We extracted 5 frames per second from these videos. Then, we cropped images to include only one fish individual with its associated habitat in the background. Thus, images of the same species differed in terms of size (number of pixels), colors, body orientation, and background (e.g. other fish, reef, blue background) (Fig. 1).
Diversity of individual images and their environment for the same fish species (Moorish idol, Zanclus cornutus).
We used 130 videos for the training dataset, from which we extracted a total 69,169 images of 20 different fish species (Supplementary Fig. S1). We extracted between 1,134 and 7,345 images per species.
In order to improve our model, we used data augmentation41 on native biodiversity and ecosystem. Each “natural” image yielded 4 more images: 2 with increased contrast (120% and 140%) and 2 with decreased contrast (80% and 60%) (Supplementary Fig. S2). We then horizontally flipped all images to obtain our final training dataset (T0) composed of 691,690 images (Supplementary Table S1).
We then used two independent datasets made of different videos recorded on different days and on different sites than videos used to build the training dataset. The first dataset (T1) contained 6,320 images from 20 videos with at least 41 images per species, and the second (T2) contained 13,232 images from 25 videos with at least 55 images per species (Supplementary Table S1). We then used dataset T1 to tune the thresholds and T2 as the test dataset. This method ensures that our results are not biased by similar acquisition conditions between the training, tuning and testing dataset and hence that algorithm performance was evaluated using a realistic full cross-validation procedure.

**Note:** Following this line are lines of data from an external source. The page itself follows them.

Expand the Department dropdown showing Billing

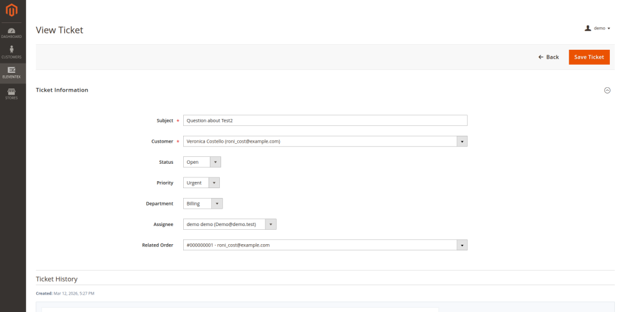tap(202, 204)
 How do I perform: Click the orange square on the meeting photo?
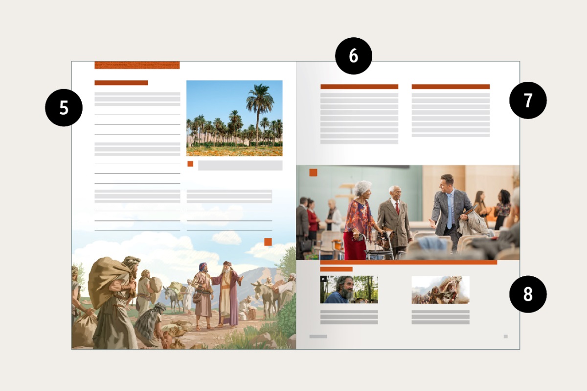coord(313,172)
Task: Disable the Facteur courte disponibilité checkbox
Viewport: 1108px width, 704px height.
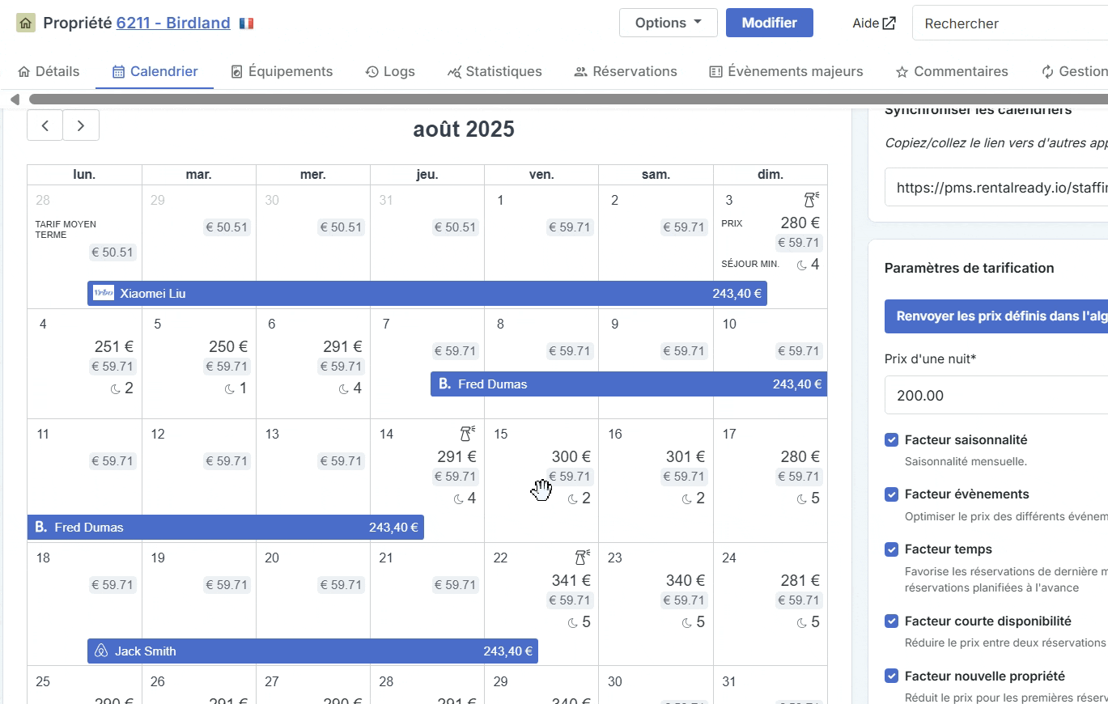Action: click(891, 621)
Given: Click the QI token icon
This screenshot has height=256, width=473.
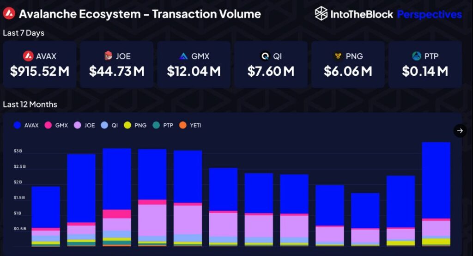Looking at the screenshot, I should pyautogui.click(x=264, y=56).
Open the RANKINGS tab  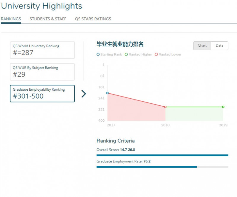11,19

Building the convolutional neural network
Convolutional neural networks (CNNs) belong to the class of DLAs. For the case of species identification, the training phase is supervised, which means that the classes to identify are pre-defined by human experts while the parameters of the classifier are automatically optimized in order to accurately classify a “training” database24. CNNs are composed of neurons, which are organized in layers. Each neuron of a layer computes an operation on the input data and transfers the extracted information to the neurons of the next layer. The specificity of CNNs is to build a descriptor for the input image data and the classifier at the same time, ensuring they are both optimized for each other42. The neurons extracting the characteristics from the input data in order to build the descriptors are called convolutional neurons, as they apply convolutions, i.e. they modify the value of one pixel according to a linear weighted combination of the values of the neighbor pixels. In our case, each image used to train the CNN is coded as 3 matrices with numeric values describing the color component (R, G, B) of the pixel. The optimization of the parameters of the CNN is achieved during the training through a process called back-propagation. Back-propagation consists of automatically changing parameters of the CNN through the comparison between its output and the correct class of the training element to eventually improve the final classifications rate. Here we used a 100-layer CNN based on the TensorFlow43 implementation of ResNet44. The ResNet architecture achieved the best results on ImageNet Large Scale Visual Recognition Competition (ILSVRC) in 2015, considered as the most challenging image classification competition. It is still one of the best classification algorithms, while being very easy to use and implement.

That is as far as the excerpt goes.